> **What to work on**
Convert each line of the material below into a Markdown table with two columns, No. and Line, where No. is the row number, and skip any blank lines. Omit the pictures.

====== Data entries

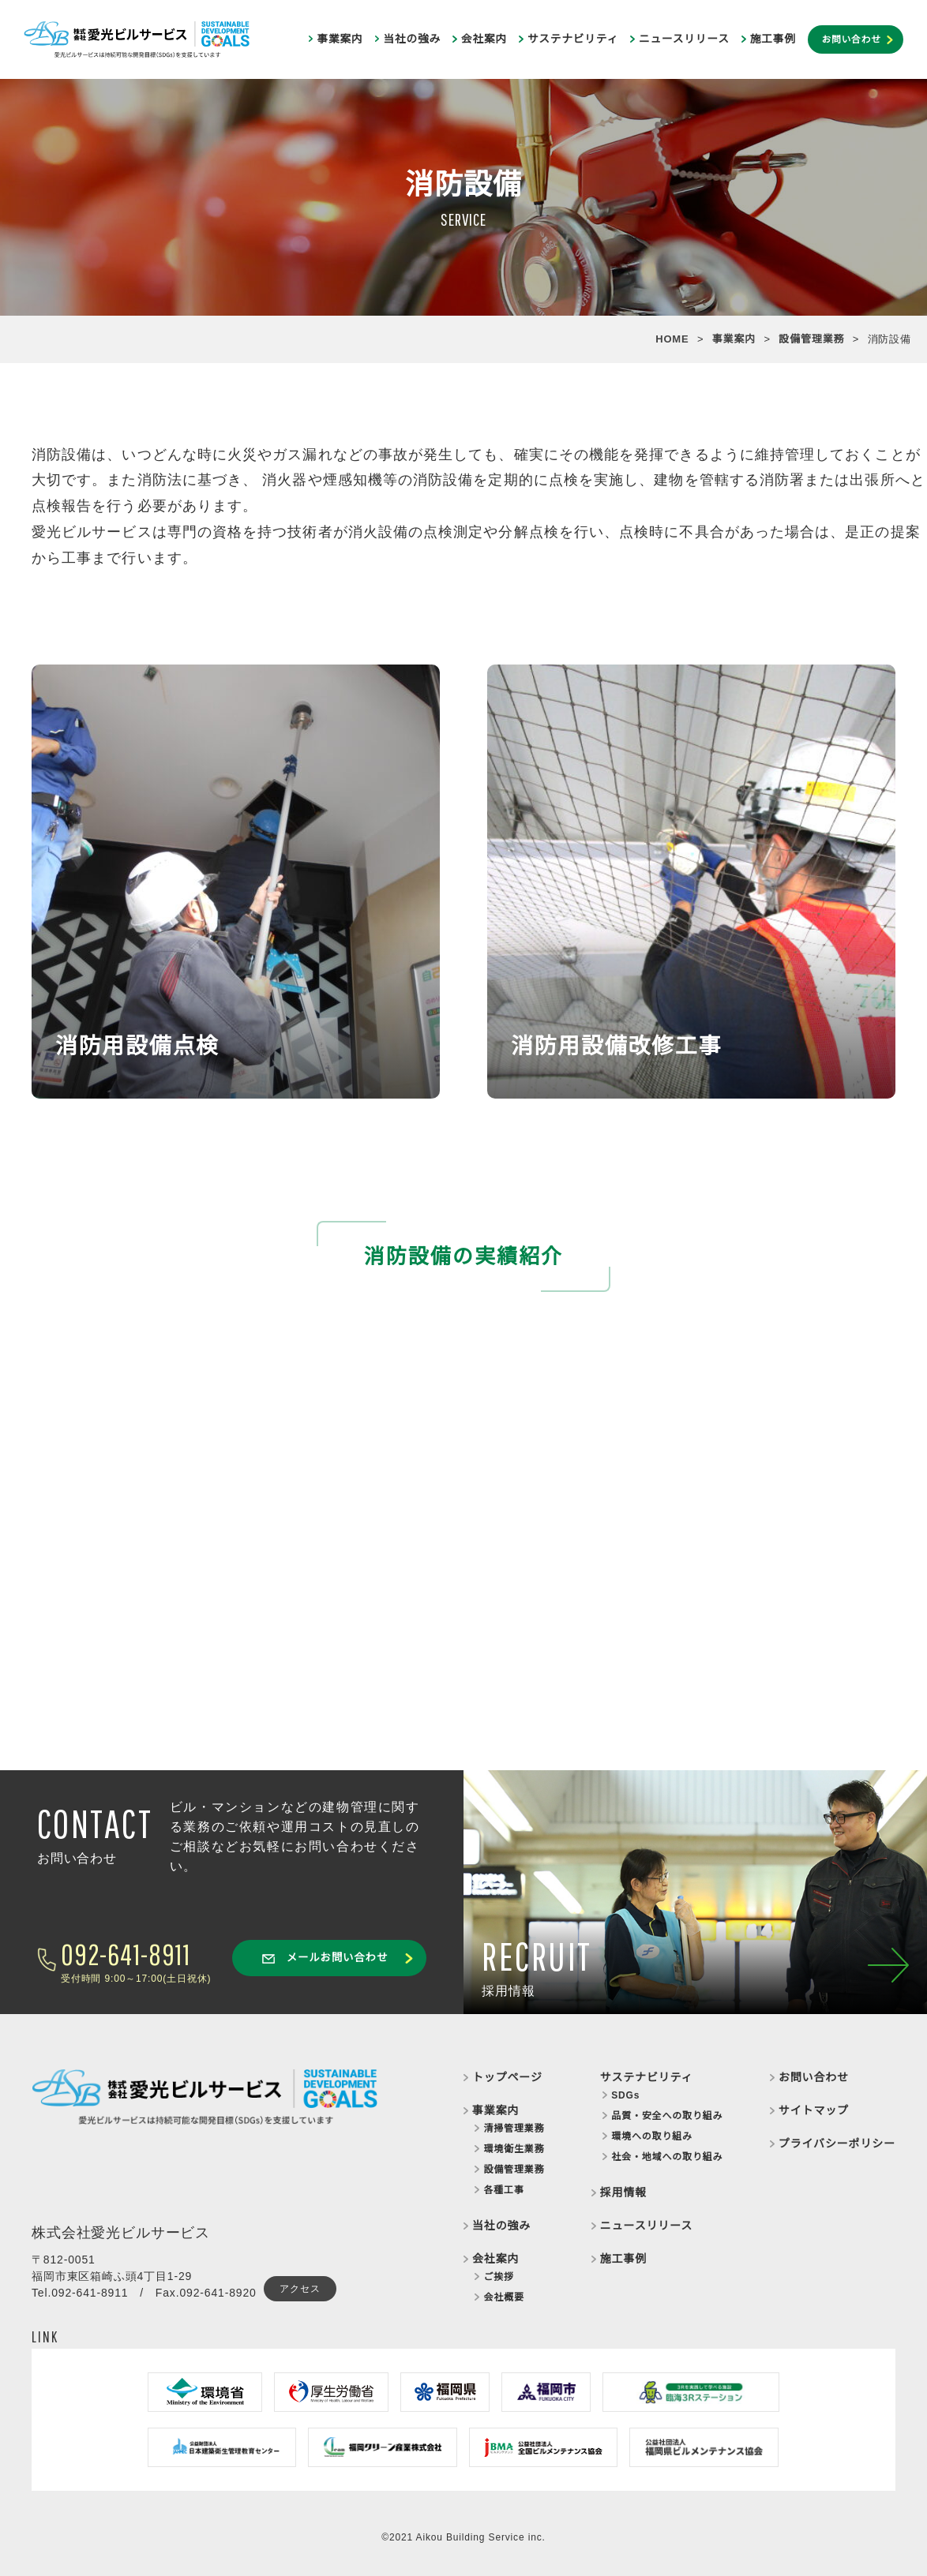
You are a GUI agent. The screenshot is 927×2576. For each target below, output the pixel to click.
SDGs (625, 2095)
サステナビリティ (572, 39)
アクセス (300, 2288)
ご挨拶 (498, 2276)
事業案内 (339, 39)
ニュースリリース (684, 39)
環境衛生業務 (513, 2149)
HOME (672, 339)
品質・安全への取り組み (666, 2115)
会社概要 (503, 2297)
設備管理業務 (811, 339)
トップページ (507, 2077)
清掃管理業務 (513, 2128)
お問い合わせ (850, 39)
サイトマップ (814, 2110)
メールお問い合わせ (325, 1958)
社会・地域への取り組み (666, 2156)
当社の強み (412, 39)
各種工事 (503, 2190)
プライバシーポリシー (837, 2143)
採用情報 (623, 2192)
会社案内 (484, 39)
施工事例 (773, 39)
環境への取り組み (651, 2136)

============

> **Response to this task**
| No. | Line |
|---|---|
| 1 | You are a GUI agent. The screenshot is 927×2576. For each target below, output the pixel to click. |
| 2 | SDGs (625, 2095) |
| 3 | サステナビリティ (572, 39) |
| 4 | アクセス (300, 2288) |
| 5 | ご挨拶 (498, 2276) |
| 6 | 事業案内 (339, 39) |
| 7 | ニュースリリース (684, 39) |
| 8 | 環境衛生業務 (513, 2149) |
| 9 | HOME (672, 339) |
| 10 | 品質・安全への取り組み (666, 2115) |
| 11 | 会社概要 (503, 2297) |
| 12 | 設備管理業務 (811, 339) |
| 13 | トップページ (507, 2077) |
| 14 | 清掃管理業務 (513, 2128) |
| 15 | お問い合わせ (850, 39) |
| 16 | サイトマップ (814, 2110) |
| 17 | メールお問い合わせ (325, 1958) |
| 18 | 社会・地域への取り組み (666, 2156) |
| 19 | 当社の強み (412, 39) |
| 20 | 各種工事 (503, 2190) |
| 21 | プライバシーポリシー (837, 2143) |
| 22 | 採用情報 (623, 2192) |
| 23 | 会社案内 (484, 39) |
| 24 | 施工事例 (773, 39) |
| 25 | 環境への取り組み (651, 2136) |